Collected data
______________________________

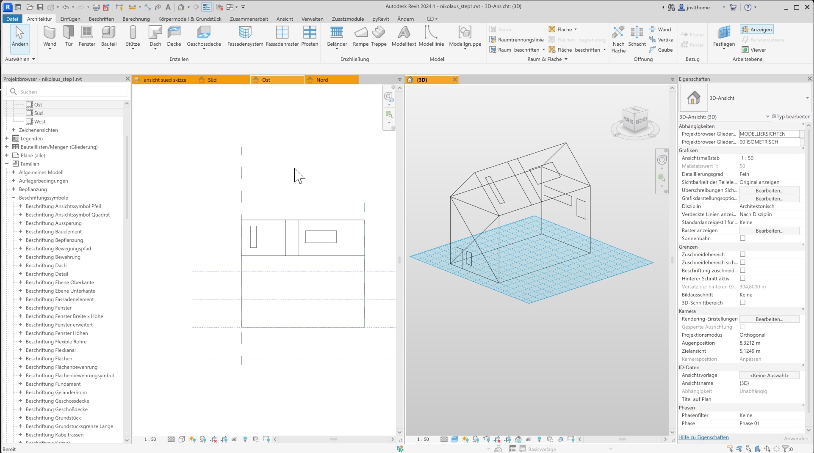Switch to the Nord view tab
Image resolution: width=814 pixels, height=453 pixels.
coord(322,80)
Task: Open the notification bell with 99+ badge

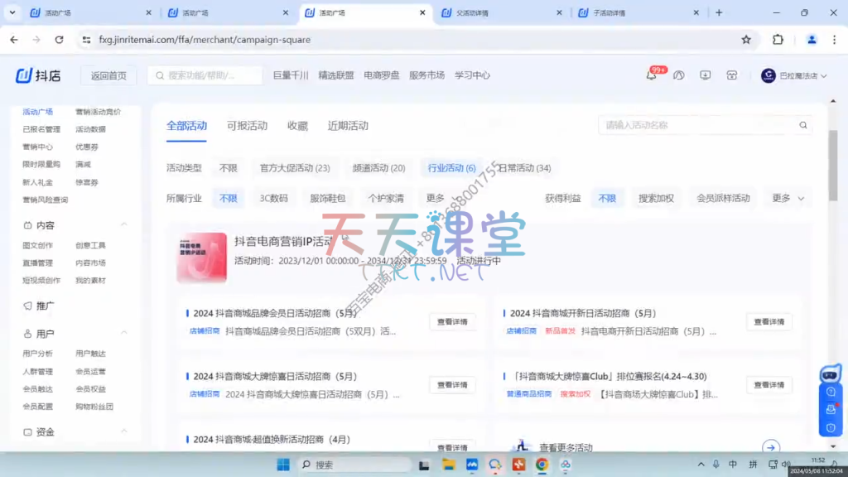Action: point(652,75)
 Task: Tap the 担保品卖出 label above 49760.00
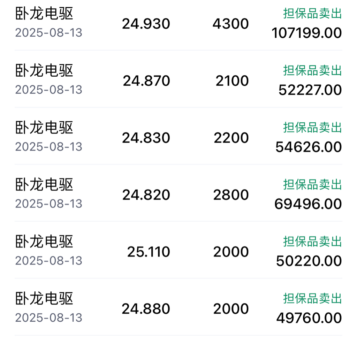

______________________________

Leaving the pictures out, set down exactly the lines from the one with "Task: Open the" through the end of the records.

Task: Open the notification bell with 99+ badge

Action: point(652,75)
 Task: Tap the 担保品卖出 label above 49760.00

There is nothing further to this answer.